> [GIVEN REQUEST]:
Please copy out each of the following lines word for word, leaving out the pictures.

::::::::

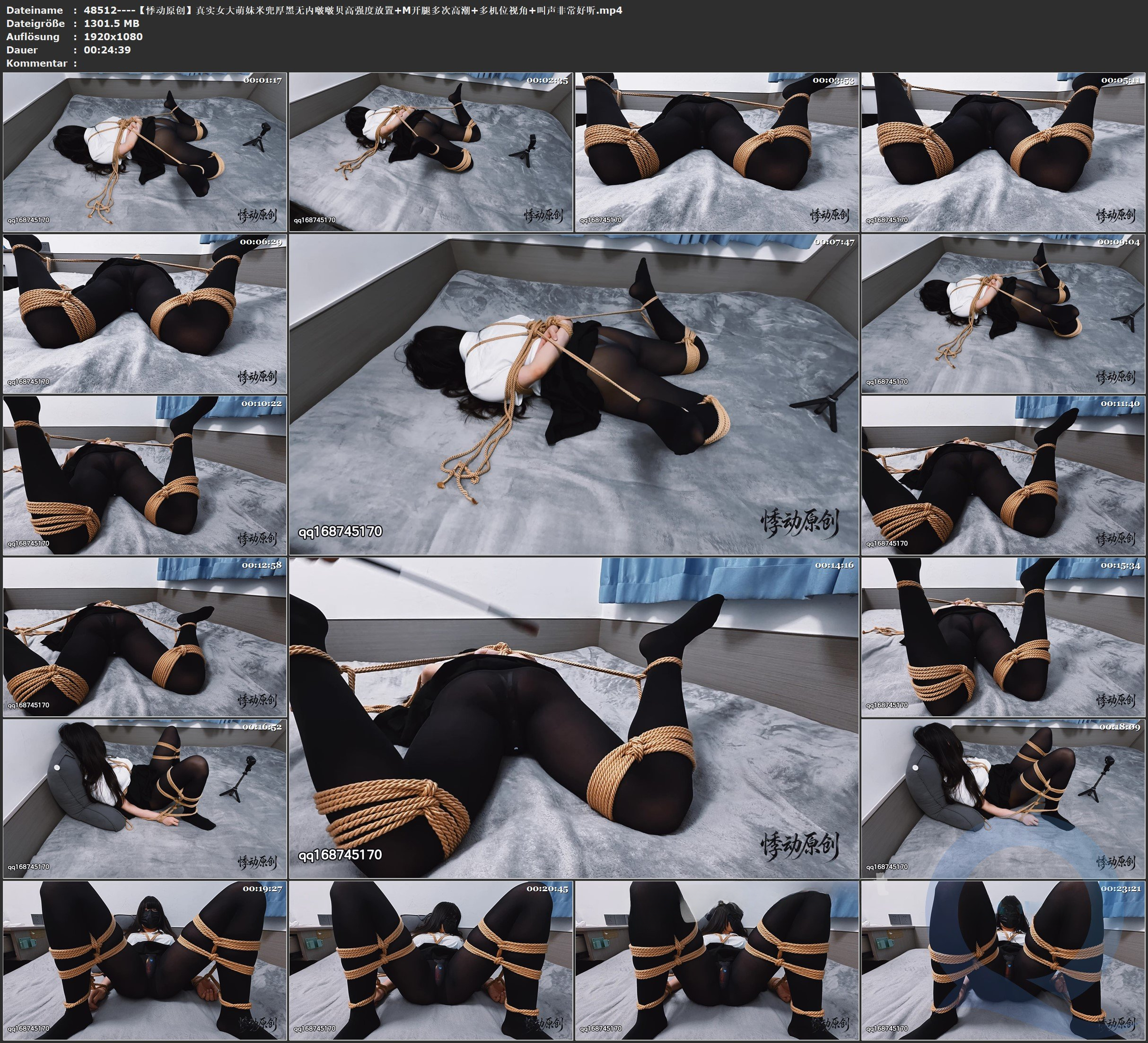Click the thumbnail timestamped 00:11:40
The image size is (1148, 1043).
click(1003, 475)
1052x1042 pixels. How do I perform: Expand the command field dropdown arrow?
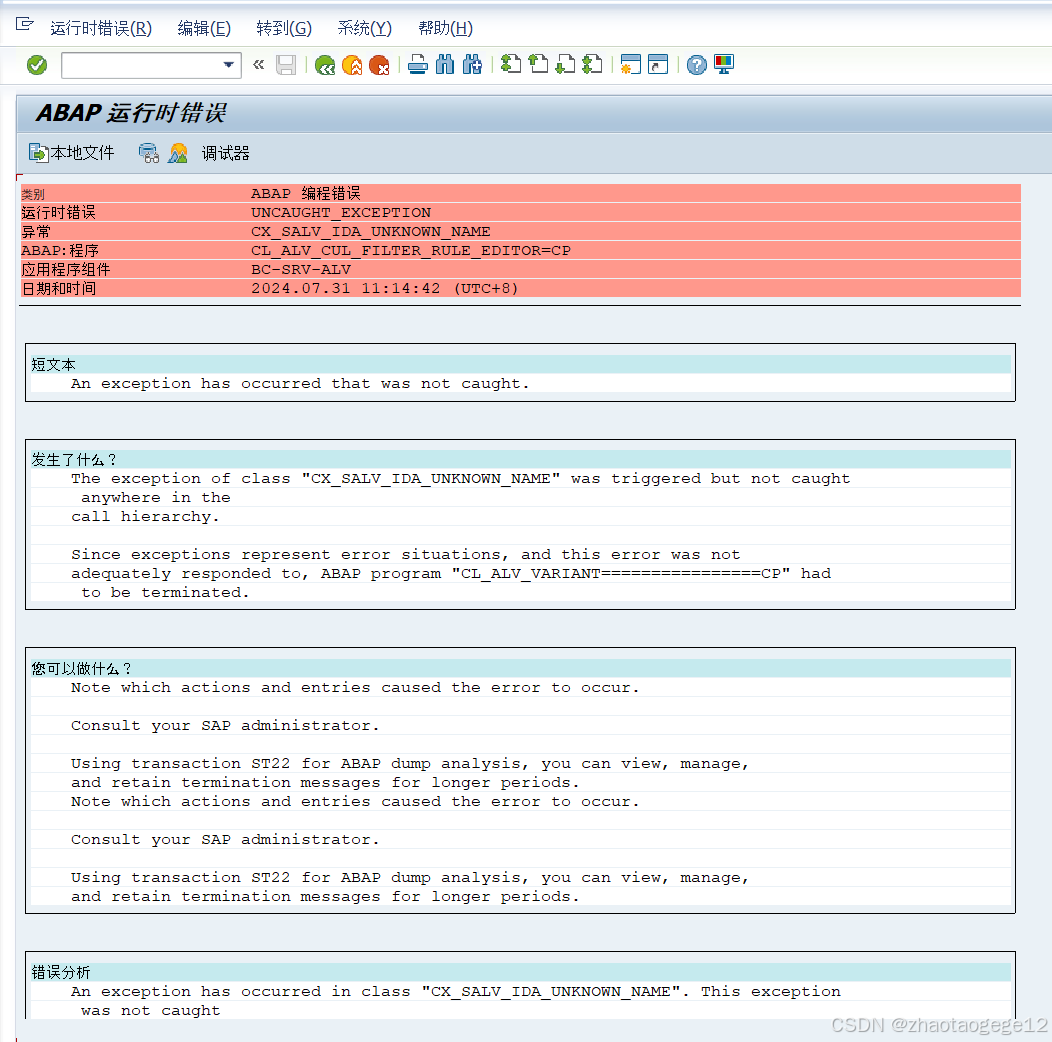coord(227,65)
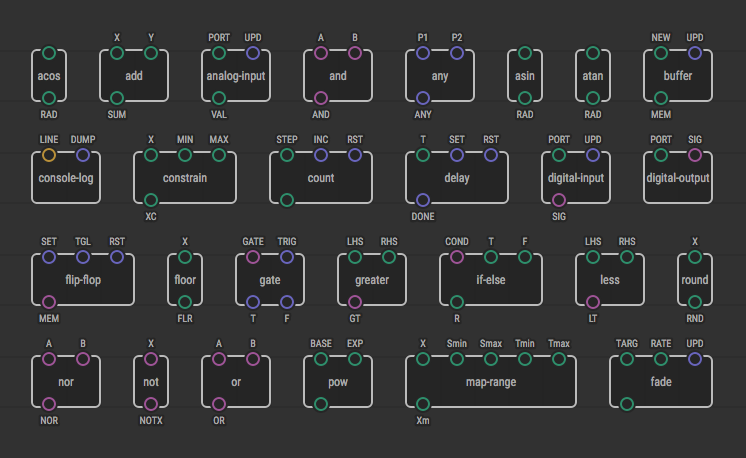
Task: Select the digital-output node
Action: (678, 178)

::::::::

> [WRITTEN ANSWER]:
Click the thumbnail timestamped 00:11:40
The image size is (1148, 1043).
click(1003, 475)
1052x1042 pixels. How do I perform: Expand the command field dropdown arrow?
coord(227,65)
Task: Select the digital-output node
Action: (678, 178)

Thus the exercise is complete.